Knox, now jailed for more than 1,400 days since being arrested for the murder of her roommate Meredith Kercher, is winding her way through an appeal process, hoping to overturn her 2009 conviction that also sent her boyfriend Raffaele Sollecito and acquaintance Rude Guede to prison. Amanda herself is expected the address the court within a day and a verdict should follow shortly after.
The parents of the 24-year-old are hoping for the best but will also brace for the worst as the verdict comes down — but they won’t give up until Amanda is back home in Seattle, Wash.
“You know, Amanda will find a way to live through it (if her appeal is denied),” Mellas told Lauer. “If she can do that, that’s the least we can do. We’re not stopping and no parent would. Wouldn’t you do everything that you could to help them? Everything? You just don’t stop.”
As Knox and Mellas sit through testimony in Amanda’s court appeal, it's often an exercise in futility. The fine points of Italian law are mostly foreign to them, as is the language. Knox told Lauer “there have been some people that have been extraordinarily nice that have been translating for us,” allowing them to get “the general gist of what is taking place.”
Mellas added she and Knox have become more attuned to facial expressions of the judge and jurors in the case. “We spend a lot of time just looking at these people and then comparing how they were reacting.”
But most of all, they watch their daughter fight for her life, close enough to be able to talk to her but forbidden to do so. Lauer noted the frustration Knox and Mellas must feel in not being allowed to offer words of encouragement or even make eye contact with Amanda.
Mellas revealed they have ways around it, reveling in stolen moments with their daughter. “We do anyway,” she told Lauer. “We walk by and I’ll say something to her…or I’ll walk in front and I’ll be looking at her lawyers, making like I’m talking to her lawyers, (but) going, ‘Amanda, hang in there girl, it’s OK.’ And her lawyers play along because we’re not supposed to talk to her."
Lauer sat near the family during proceedings Thursday and saw Amanda cracked a rare smile. Mellas turned to him to share her joy. “It was such a mom moment,” Lauer told Mellas. “It seemed as if you cling to those little moments where you see your daughter smile.”
Given the gravity of the situation, Mellas said, it doesn’t bode well if photographers capture Amanda smiling in court because “it gets twisted that Amanda is not taking this seriously,” but admitted it did her heart good nonetheless to see Amanda smile.

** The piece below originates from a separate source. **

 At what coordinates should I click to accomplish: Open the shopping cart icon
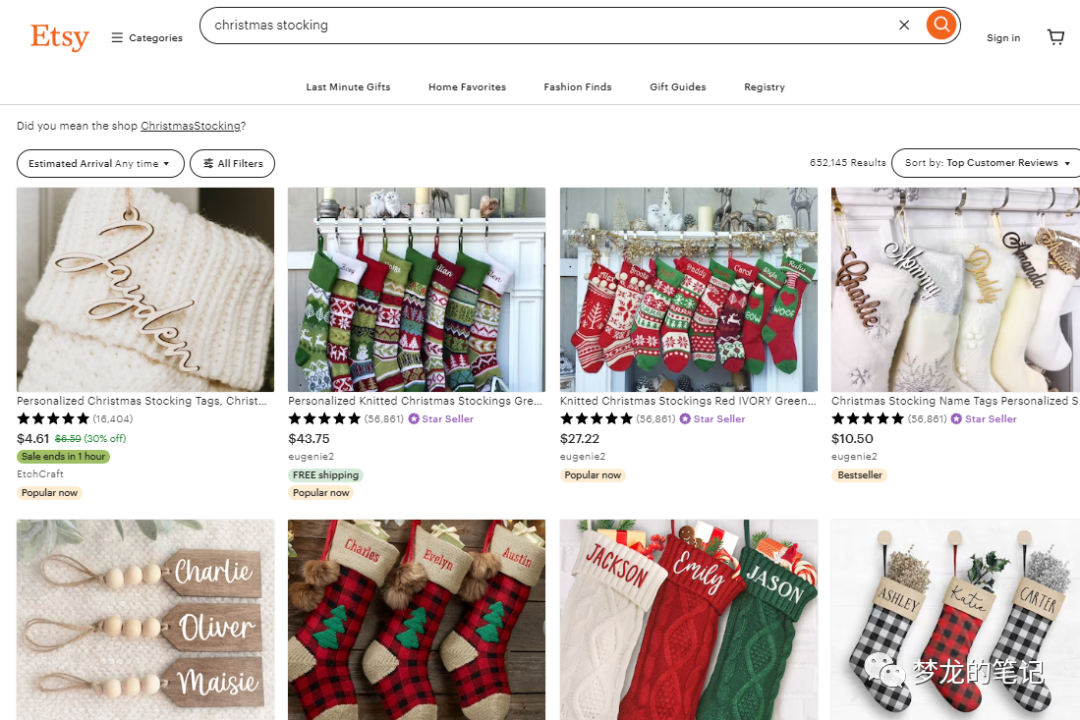click(x=1055, y=37)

“(It showed) she’s still in there, even though, you know, we’ve seen a much more serious Amanda,” she said. “There was our daughter again, the one that smiled all the time.”
Mellas said the family’s spirits have been buoyed by the work of Amanda’s defense team, especially attorney Lucia Ghirga, who thanked Amanda for her strength while making his summation.
“(Her lawyers) adore her; not only as lawyers do they know she is innocent, they really adore my baby,” Mellas said, breaking into tears. “To hear them express that in court, to hear them tell everybody how much she means to them, it’s obviously very moving.”
Still, dad Curt wonders how things got so far afield in court from the outset. During the appeal of the original conviction, a court forensics review criticized the accuracy of DNA evidence, and Knox still can’t wrap his head around how Amanda and her boyfriend could be convicted when they left nary a trace at the scene.
“Common sense, that’s the thing that is missing, especially in the first trial,” he told Lauer.
“Four people in a very small room; one person fighting for their life. I’m sure their adrenaline is running and for Amanda and Raffaele to leave nothing in that room — no hair, no blood, no saliva, nothing; no fingerprints, anything.
“It’s just physically impossible to take place and to me, that is just pure common sense.”